* _Task to complete_:
Express the lines of the data below as a JSON list of strings, one string per line and blank lines left out. Start at the line containing "management [487, 713]" and end at the last line of the data.

Item-finding data
[Begin]

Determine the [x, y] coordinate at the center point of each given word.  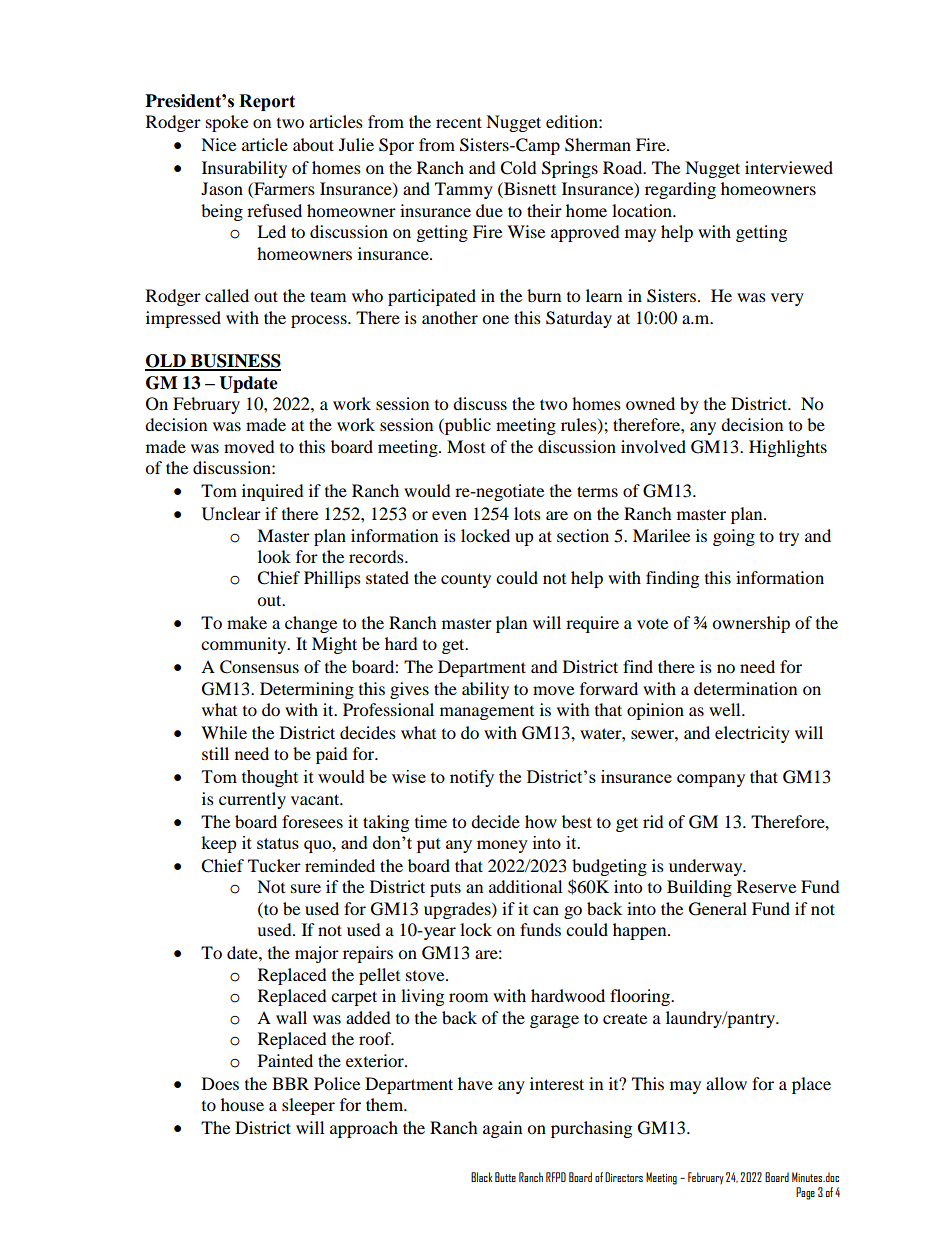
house [242, 1104]
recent [459, 122]
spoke [227, 123]
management [487, 713]
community [245, 645]
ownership [751, 624]
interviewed [789, 167]
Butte [505, 1177]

[End]

* _Solution to the exercise_:
[
  "management [487, 713]",
  "community [245, 645]",
  "ownership [751, 624]",
  "interviewed [789, 167]",
  "Butte [505, 1177]"
]